Stress is a widespread issue, in a UK survey, 74% of people said stress has made them feel overwhelmed and unable to cope1. In today’s busy world, stress is something many of us often deal with; it can creep into our daily lives, sometimes without us even realising it, and other times it can feel overbearing. While stress is a natural response to pressures, its effects can be particularly challenging for individuals living with existing mental health conditions such as depression and OCD.

What are depression & OCD?

Depression, often characterised by persistent feelings of sadness, hopelessness, and loss of interest in activities, is one of the most prevalent mental health disorders in the UK2. Similarly, OCD (which manifests through intrusive thoughts and compulsive behaviours), affects thousands of individuals in the UK3. While these conditions present themselves in distinct ways, they share a common vulnerability to stress4.

What is stress?

Stress is a natural reaction to pressure from demands or threats, and leads to physical, mental, and emotional changes.
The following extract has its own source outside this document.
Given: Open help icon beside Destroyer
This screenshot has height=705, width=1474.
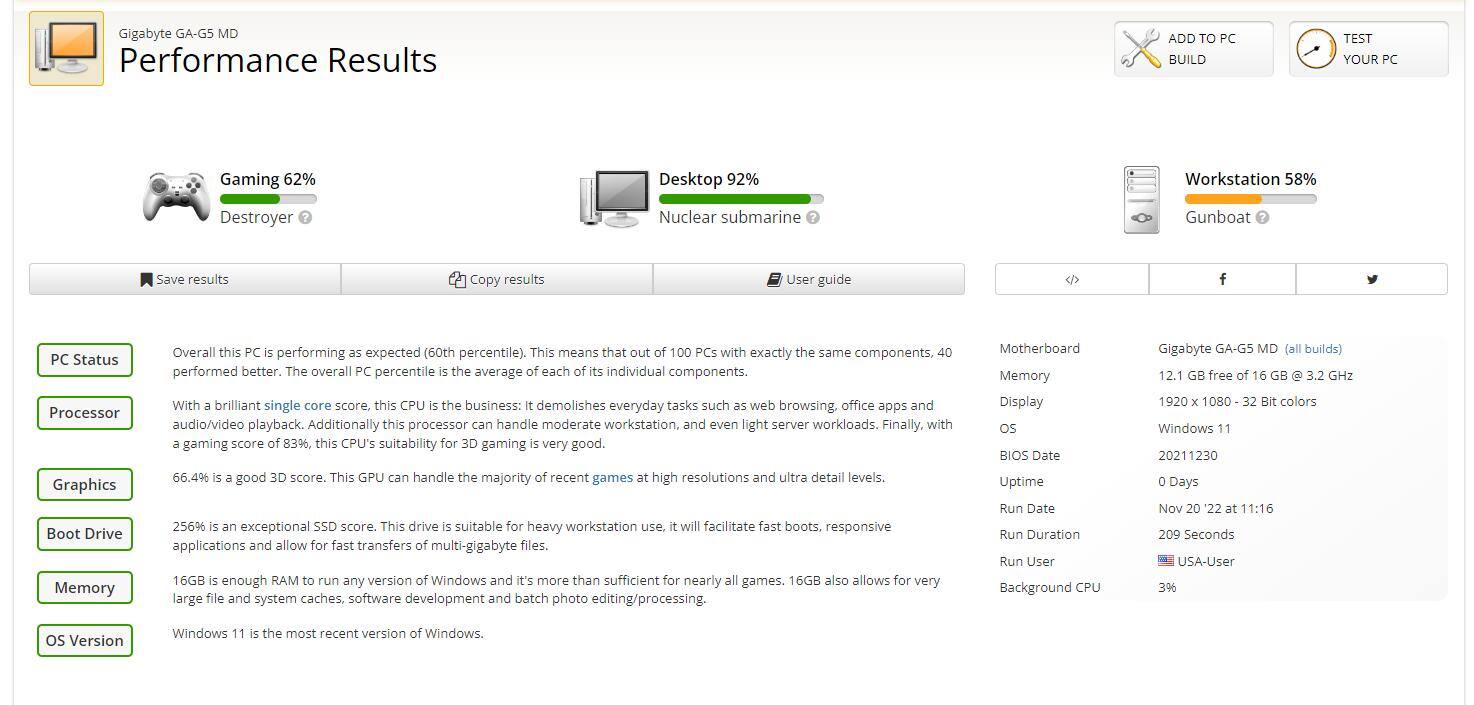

These changes are caused by the release of stress hormones like adrenaline and cortisol, which help prepare the body to confront or avoid the stressor (known as ‘fight-or-flight’).  When stress hormones flood in, they throw off the brain’s balance5.  Whilst some stress can be beneficial and help you through a challenging situation, prolonged stress or excessive stress can have negative effects on health and well-being. For people living with depression, stress can make them feel even more hopeless; it can amplify negative thought patterns, and intensify feelings of failure, guilt, and hopelessness.

For people living with OCD, stress can intensify obsessive thoughts and compulsive behaviours6. When experiencing stress, the cycle of intrusive thoughts can become more pronounced, driving individuals to more frequently engage in rituals aimed at easing anxiety. These rituals only offer temporary relief, continuing the cycle and strengthening the hold of OCD on a person’s life.

Stress also weakens the body’s defences against sickness, making people more likely to become ill7. If stress is constant, it can take a toll on physical health, which can affect mental wellbeing and exacerbate mental health conditions; it can become a cycle wherein feeling worse leads to more stress, and vice versa.

Strategies for managing stress and improving mental health in depression & OCD

Understanding the interconnected nature of stress and mental health conditions is crucial for effective treatment and management. By identifying our stress triggers and finding ways to deal with them, we can try to minimise the levels of stress we experience. Some strategies that may help are calming exercises such as meditation, staying active, eating a balanced diet, setting boundaries, and talking to friends for support.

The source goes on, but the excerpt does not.